I'd ditch this. The built in Microsoft Security Essentials is fine. And eats up a lot less overhead. I'd download Open Office or a similar product to handle any new formats that your out of date version of Mircrosoft office can't handle.


----------



## au5t1n (Dec 19, 2013)

Eoghan said:


> 1. Microsoft Office 2000 (I don't like newer versions and don't see the need)



OpenOffice is free and saves and edits Word documents, Powerpoint slides, Excel spreadsheets, etc. That'd be one of the first things I'd download.


----------



## Marrow Man (Dec 19, 2013)

You'll likely need Adobe Acrobat (or something equivalent) for opening PDFs.


----------



## Tirian (Dec 20, 2013)

I've converted over to using Ubuntu as my OS, and the OpenOffice suite is serving me well, along with Chrome and Thunderbird for mail. Ubuntu is much quicker than windows and I find my productivity is increased using it.

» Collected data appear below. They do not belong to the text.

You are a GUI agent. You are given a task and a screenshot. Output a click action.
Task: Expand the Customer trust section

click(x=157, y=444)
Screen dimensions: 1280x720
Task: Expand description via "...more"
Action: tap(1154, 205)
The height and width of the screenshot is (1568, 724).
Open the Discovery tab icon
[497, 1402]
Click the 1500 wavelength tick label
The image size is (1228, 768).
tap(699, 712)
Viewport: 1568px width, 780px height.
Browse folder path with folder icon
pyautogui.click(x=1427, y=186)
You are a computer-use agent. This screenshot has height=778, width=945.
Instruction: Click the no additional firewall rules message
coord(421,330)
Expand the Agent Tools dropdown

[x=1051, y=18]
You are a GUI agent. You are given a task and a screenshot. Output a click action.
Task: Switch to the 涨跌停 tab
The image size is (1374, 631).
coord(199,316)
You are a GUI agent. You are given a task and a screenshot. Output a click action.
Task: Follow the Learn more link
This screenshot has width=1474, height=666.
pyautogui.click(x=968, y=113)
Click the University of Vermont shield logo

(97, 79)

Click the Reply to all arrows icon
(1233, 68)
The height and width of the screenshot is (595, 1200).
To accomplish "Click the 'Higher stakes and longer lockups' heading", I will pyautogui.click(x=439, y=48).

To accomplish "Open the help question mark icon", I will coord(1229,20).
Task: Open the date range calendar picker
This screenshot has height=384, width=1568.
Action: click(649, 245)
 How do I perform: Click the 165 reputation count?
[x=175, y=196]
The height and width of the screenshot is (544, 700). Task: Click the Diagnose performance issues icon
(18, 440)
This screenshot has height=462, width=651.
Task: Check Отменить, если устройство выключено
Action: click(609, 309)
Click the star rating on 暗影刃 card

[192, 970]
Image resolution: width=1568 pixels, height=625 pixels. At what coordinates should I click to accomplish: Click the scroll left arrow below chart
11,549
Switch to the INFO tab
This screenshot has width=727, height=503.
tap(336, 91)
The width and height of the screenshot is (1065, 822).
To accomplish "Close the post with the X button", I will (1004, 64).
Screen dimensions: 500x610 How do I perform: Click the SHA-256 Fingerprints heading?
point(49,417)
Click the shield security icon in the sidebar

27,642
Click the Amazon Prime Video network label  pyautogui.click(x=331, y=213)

I use Windows 7 64bit inside VirtualBox for Logos, Photoshop, ArchiCAD and InDesign only when needed.

Matt


----------



## jogri17 (Dec 20, 2013)

Marrow Man said:


> You'll likely need Adobe Acrobat (or something equivalent) for opening PDFs.



Hardly my dear brother, free PDF programs are a dime a dozen. The only time I actually needed Adobe Acrobat was to open immigration canada documents which have a special security protocol built in (needlessly) that will only let it open with adobe acrobat.


----------



## Andrew P.C. (Dec 30, 2013)

FYI, the Microsoft office 365 eliminates the need for dropbox since it's a cloud. You can access all files from anywhere.


----------



## Andrew P.C. (Dec 30, 2013)

Also, it depends what you want to do on the computer. Firefox is better then Chrome in my opinion. Firefox is open source and you can use the developer options much easier then with Chrome. Chrome is google based, and I try to steer clear of Chrome simply because I hate the interface.


----------



## jandrusk (Dec 31, 2013)

OpenOffice is better because it uses open file formats, so you are not locked into M$ propriety file formats.


----------



## Edward (Dec 31, 2013)

jandrusk said:


> OpenOffice is better because it uses open file formats, so you are not locked into M$ propriety file formats.



MS Word doesn't lock you into Microsoft proprietary file formats, either. 

I like free, but let's fight fair.


----------



## jandrusk (Dec 31, 2013)

yes, you can do a save as, but the default is to use the proprietary format.

Sent from my Nexus 4 using Tapatalk


----------



## Edward (Dec 31, 2013)

jandrusk said:


> but the default is to use the proprietary format.



Unless you expend about 5 mouse clicks to change the default. 

File 
Options
Save
Select preferred Format from the drop down menu
OK

Available on both the free version that came with my desktop, and the licensed full Office suite on my desktop. 

And I also have OO on both, but find I don't really need the word processing function.


----------



## Semper Fidelis (Jan 1, 2014)

jandrusk said:


> yes, you can do a save as, but the default is to use the proprietary format.
> 
> Sent from my Nexus 4 using Tapatalk



PDF is "proprietary". Proprietary is only a problem if people can't read files. For the Presbytery I'm a part of, I've never had a single man complain that he couldn't open a Microsoft Office document or an Acrobat document. If I sent them an Open Office file then they might not even know what to do with the extension. I could explain to them the "value" of Open Source but nobody cares. They simply want to be able to read the information being promulgated.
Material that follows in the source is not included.